Pedro se quedó sorprendido por la eficiencia y reconoció que el factor sorpresa lo había dejado sin defensa delante de aquellos dos amenazantes hombres.


—Es él —dijo Pau a punto de echarse a llorar.


Los dos policías cogieron a Pedro cada uno de un brazo, se los llevaron a la espalda y le colocaron las esposas. Pedro no opuso resistencia, era absurdo, y movía la cabeza en un gesto de resignación.


—Te estás equivocando, Paula.


Cuando el ascensor llegó a la planta de la oficina y las puertas se abrieron, Pedro solo pudo fijarse en el rostro que apareció dentro dispuesto a salir. Linda levantó la cabeza y se encontró con una mirada aterradora que la estremeció por dentro. Se llevaban a Pedro esposado y eso le hizo gracia aunque no rio. Levantó una ceja de modo interrogante y se apartó para dejar pasar a los tres hombres mientras el resto de la oficina murmuraba y especulaba sobre lo sucedido.


«Un obstáculo menos», pensó Linda cuando se dirigía al despacho de Pau.


La puerta estaba abierta y ella estaba sentada con la cabeza hundida en las manos. Pensó que lloraba pero al oír sus pasos entrar en la habitación, alzó la mirada y Linda comprobó que tenía los ojos secos.

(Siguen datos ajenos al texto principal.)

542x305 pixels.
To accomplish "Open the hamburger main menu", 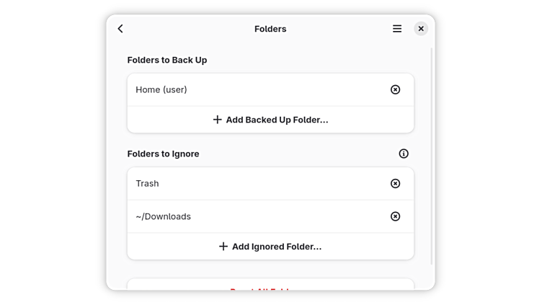I will 397,29.
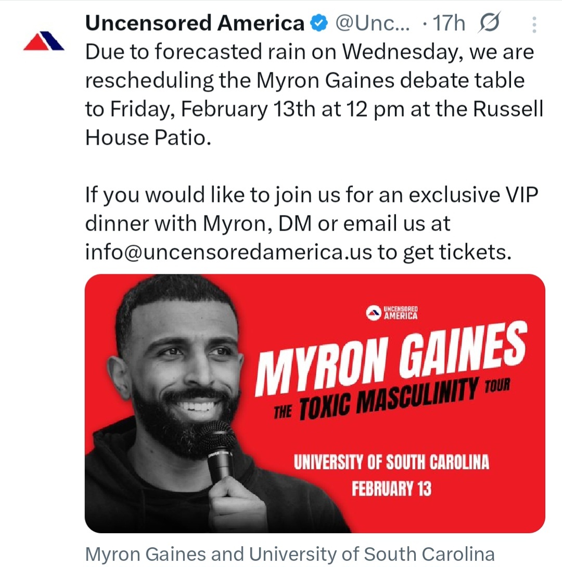
Task: Click the FEBRUARY 13 date on banner
Action: coord(391,489)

—¿Qué ha sucedido? —preguntó fingiendo un interés que no sentía.


—Creo que es él. El tipo que me ha estado amenazando —dijo compungida.


—¡No puede ser! ¿Él? Pero si estabais juntos, ¿no? —Paula negó brevemente—. ¡Qué cabrón! —exclamó Linda acercándose a Pau y poniéndole una mano en el hombro para consolarla. —Sé que duele, cariño, pero estarás mejor sin él.


—Lo sé, pero no sé por qué tengo la sensación de que me equivoco aunque todo apunta a que es él. Esta mañana me estaba viendo en la puerta de los tribunales cuando he recibido otra llamada de esas.


—¿Qué dices? —preguntó con excesiva sorpresa—. Hay que ver cómo engañan las apariencias, cielo.


Pau se echó a llorar hundiendo de nuevo la cabeza en las manos y Linda sonrió satisfecha por su interpretación.